As the executive director of the nonprofit Ocean First Institute (OFI) in Boulder, McComb-Kobza has reached 8,000 students in local schools and more than 140,000 students in 35 countries. Her online shark talks, in-school programs titled “The Truth About Sharks,” and student expeditions merge research, education and conservation. “Protecting sharks is an uphill battle,” she admits, “but happily, kids think sharks are rock stars, right up there with dinosaurs.”
McComb-Kobza’s passion for shark education is prevalent in every facet of her life—she’s been known to dress her young son Nicholas in a shark outfit for the annual BOLDERBoulder 10K run. She also enlisted her husband and fellow biologist Mac Kobza to wear a shark costume on the OFI float in the Longmont Parade of Lights (they won the Grand Marshall’s Award for best float entry in 2019).
Her outreach efforts have been documented in film, magazine and radio by the BBC, National Geographic, Discovery Channel’s “Shark Week” and CBC National Radio Canada. She was also a featured speaker at the 2019 SharkCon in Tampa, sharing the limelight with cast members from “SpongeBob SquarePants.”

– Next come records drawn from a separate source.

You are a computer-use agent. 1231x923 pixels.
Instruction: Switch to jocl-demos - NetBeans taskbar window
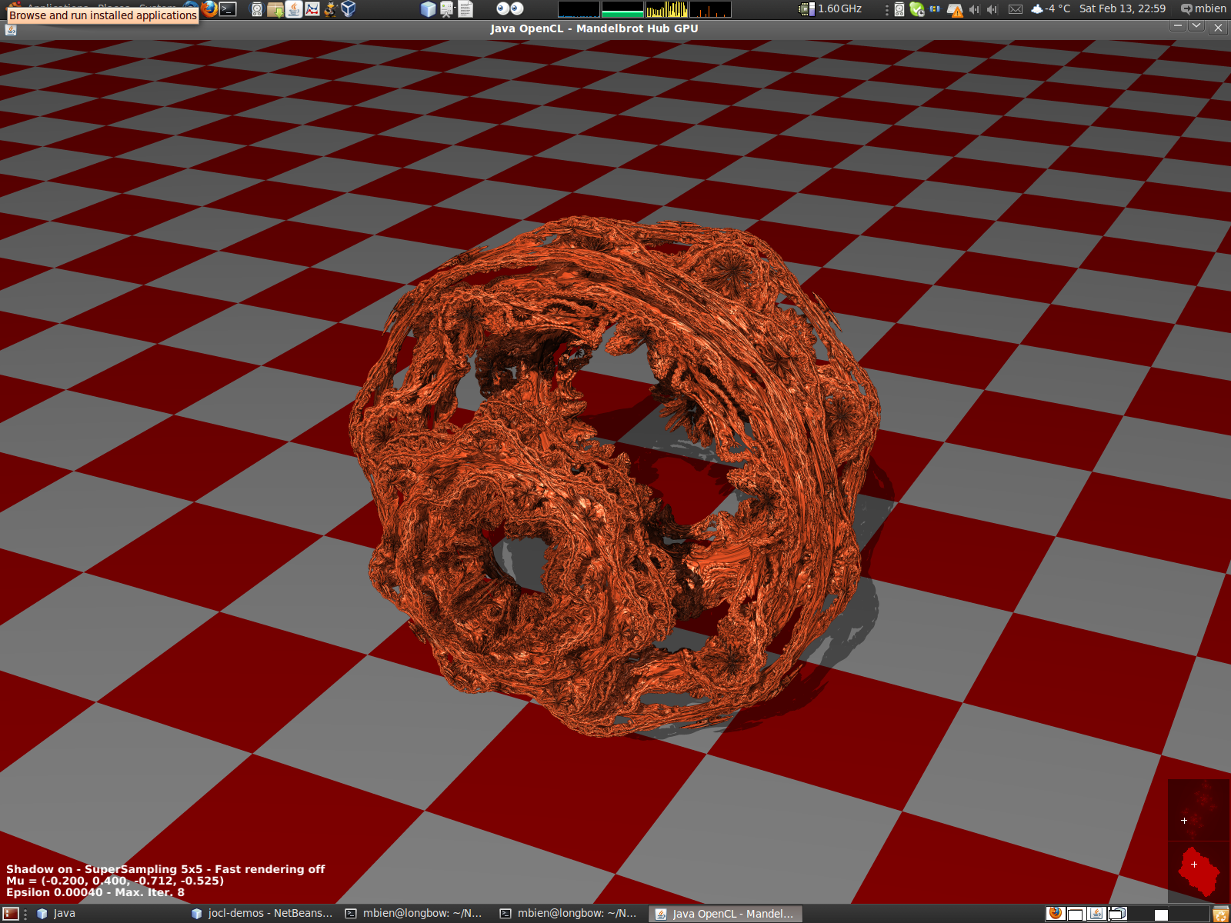(x=262, y=914)
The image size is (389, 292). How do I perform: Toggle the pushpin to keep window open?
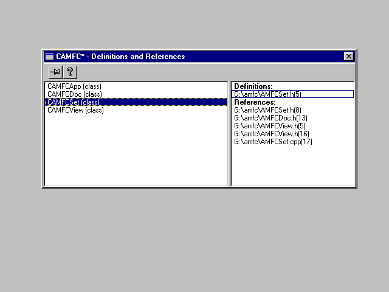(55, 71)
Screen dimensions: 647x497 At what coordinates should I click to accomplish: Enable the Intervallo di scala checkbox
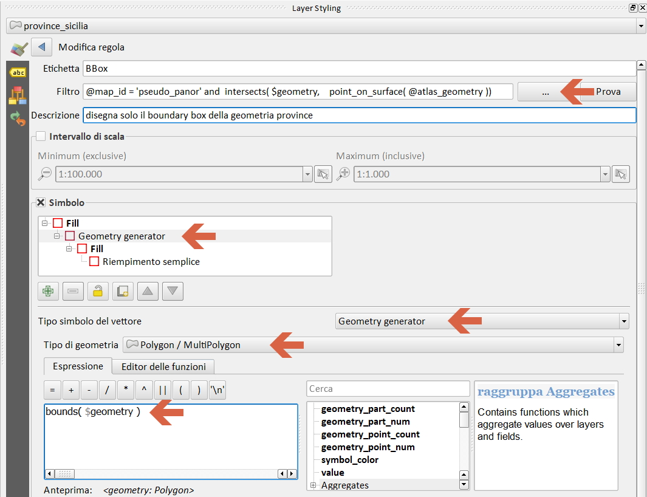coord(41,136)
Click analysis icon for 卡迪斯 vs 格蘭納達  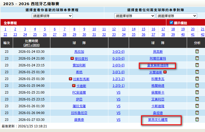click(197, 86)
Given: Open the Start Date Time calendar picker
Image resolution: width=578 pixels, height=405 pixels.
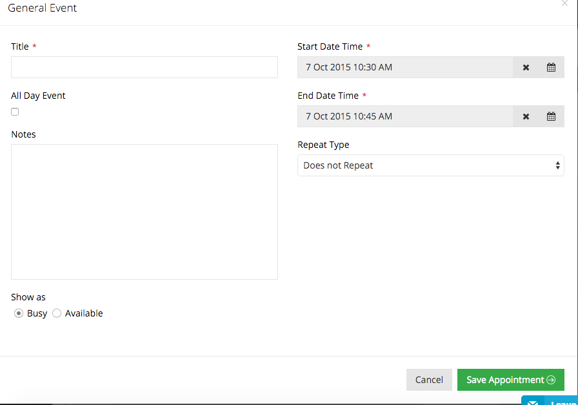Looking at the screenshot, I should 551,67.
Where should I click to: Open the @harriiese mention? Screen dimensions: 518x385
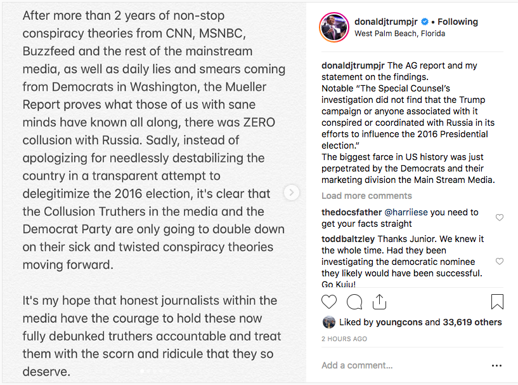tap(406, 212)
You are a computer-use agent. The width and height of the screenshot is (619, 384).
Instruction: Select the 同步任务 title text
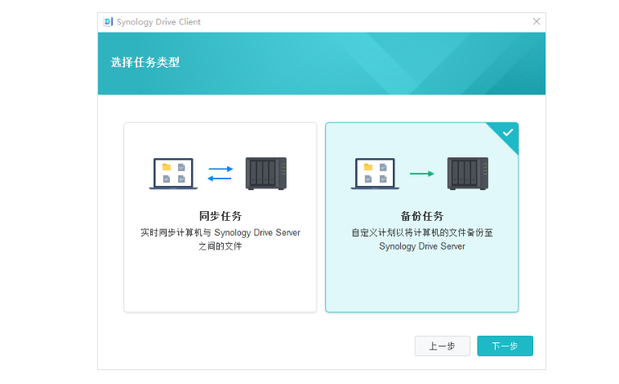click(x=220, y=216)
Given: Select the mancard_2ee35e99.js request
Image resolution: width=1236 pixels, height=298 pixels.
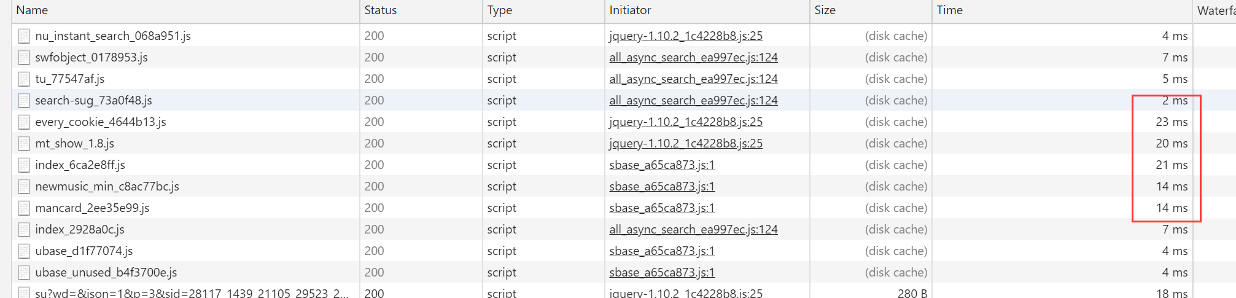Looking at the screenshot, I should (92, 208).
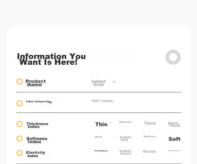The image size is (197, 164).
Task: Choose the Soft softness option
Action: click(174, 139)
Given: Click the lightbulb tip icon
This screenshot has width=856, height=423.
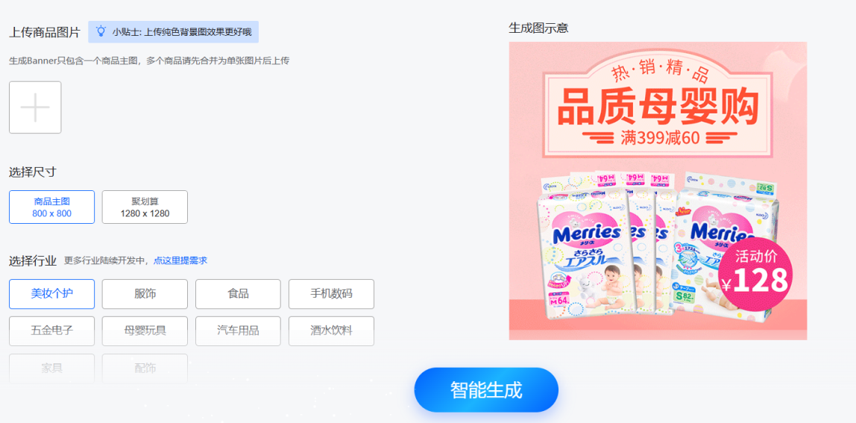Looking at the screenshot, I should (x=101, y=31).
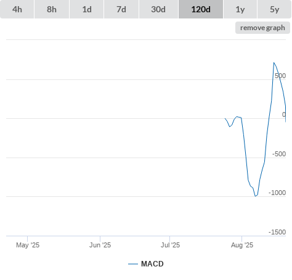Image resolution: width=292 pixels, height=280 pixels.
Task: Click the MACD peak near 700
Action: tap(274, 62)
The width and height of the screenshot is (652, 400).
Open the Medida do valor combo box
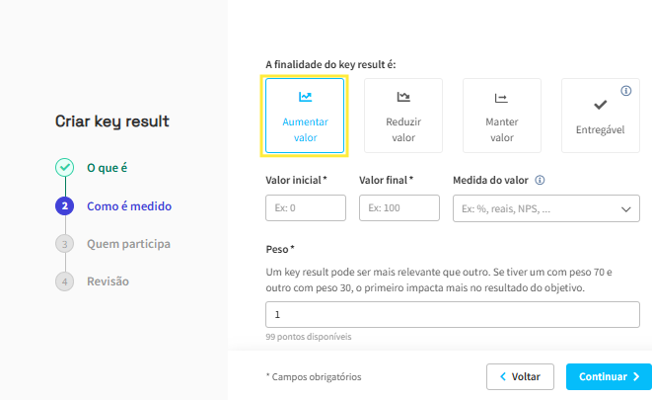(x=546, y=208)
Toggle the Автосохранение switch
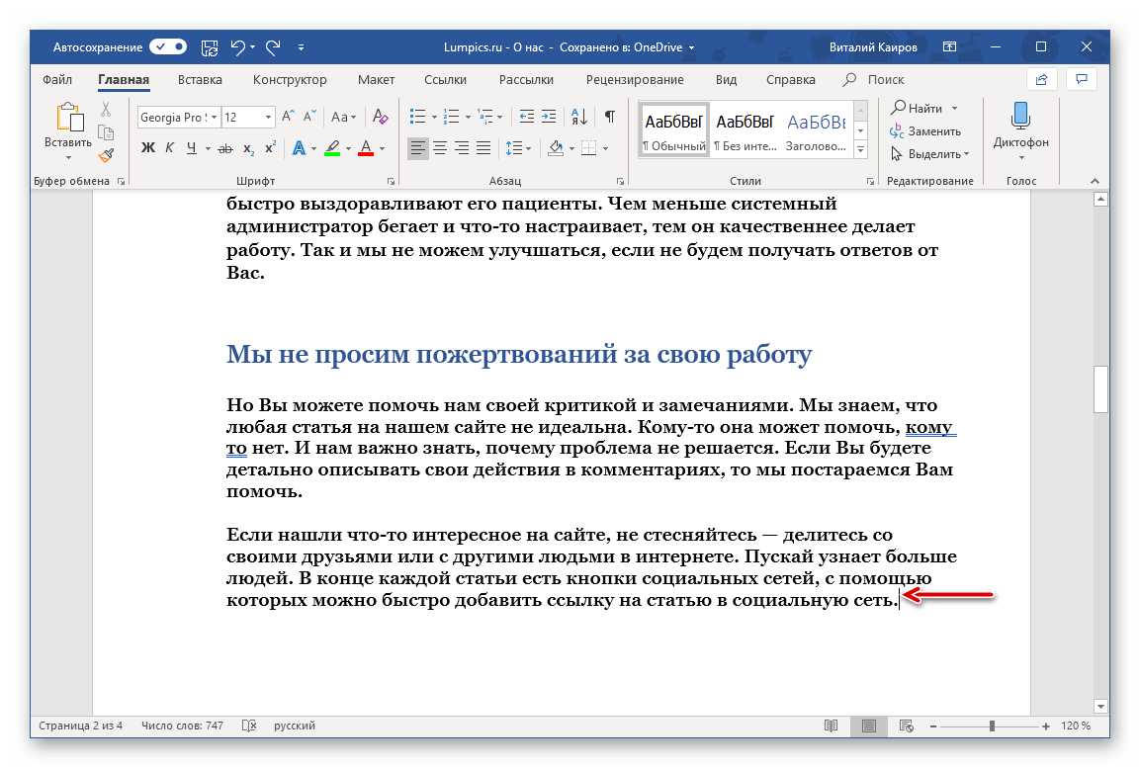 coord(168,46)
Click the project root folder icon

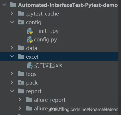tap(13, 5)
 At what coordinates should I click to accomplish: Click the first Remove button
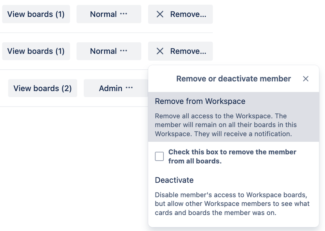click(180, 14)
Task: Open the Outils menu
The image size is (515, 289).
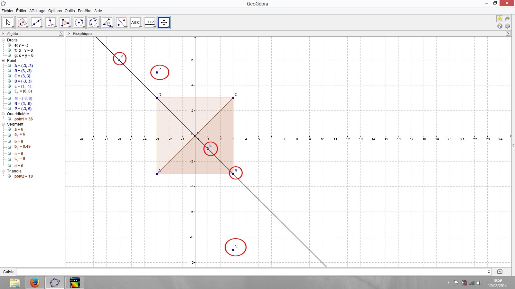Action: click(70, 11)

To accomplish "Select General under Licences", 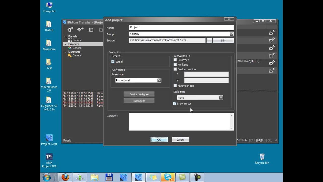I will [77, 55].
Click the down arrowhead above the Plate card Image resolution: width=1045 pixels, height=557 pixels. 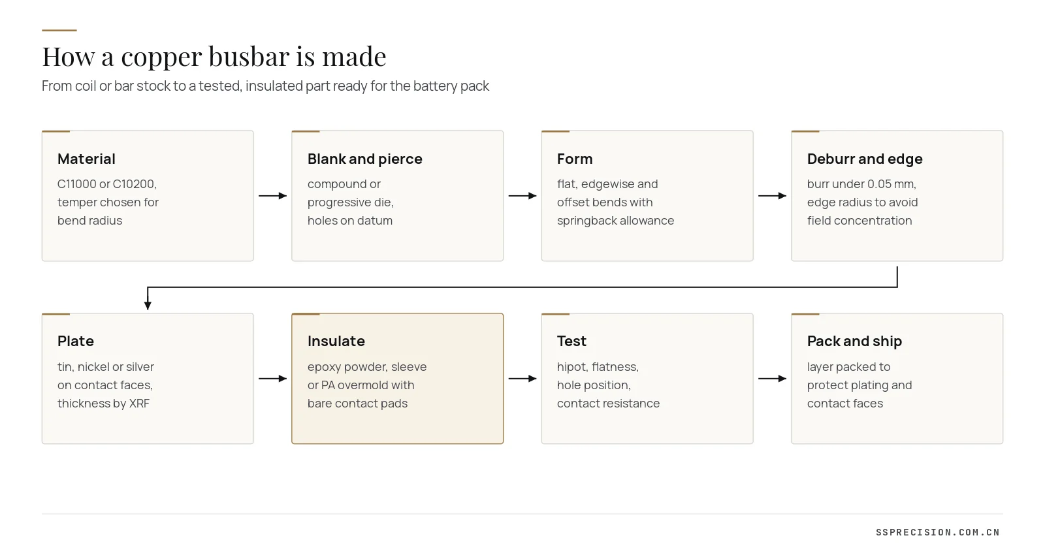coord(148,305)
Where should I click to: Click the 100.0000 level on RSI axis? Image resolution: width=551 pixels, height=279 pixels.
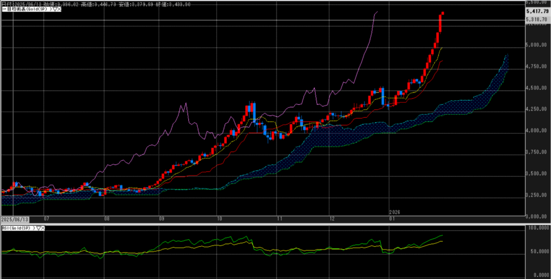536,228
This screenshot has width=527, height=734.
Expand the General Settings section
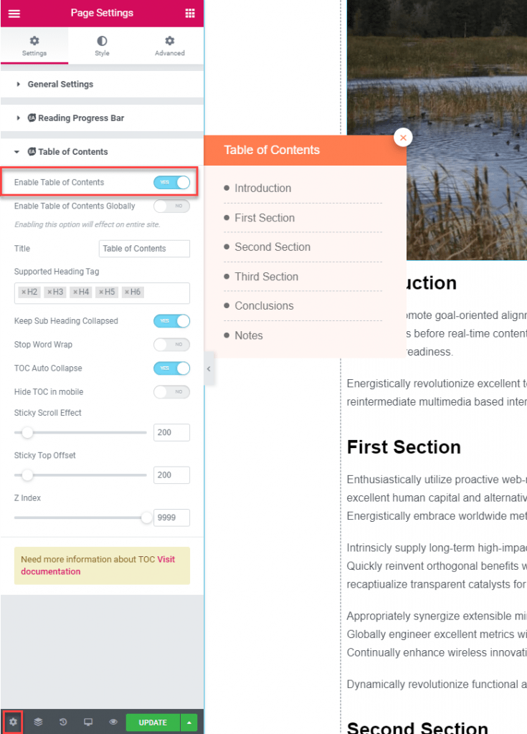[60, 85]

“Humans are born with an innate fear of sharks,” McComb-Kobza says. “But when you look at the facts, it’s unwarranted. There are only an average of four fatal shark attacks in the world each year. More people die by falling vending machines.” (Editor’s note: It’s true. We checked.) “Sharks are the guardians that maintain the ecosystem and health of the ocean. Taking care of sharks is taking care of ourselves."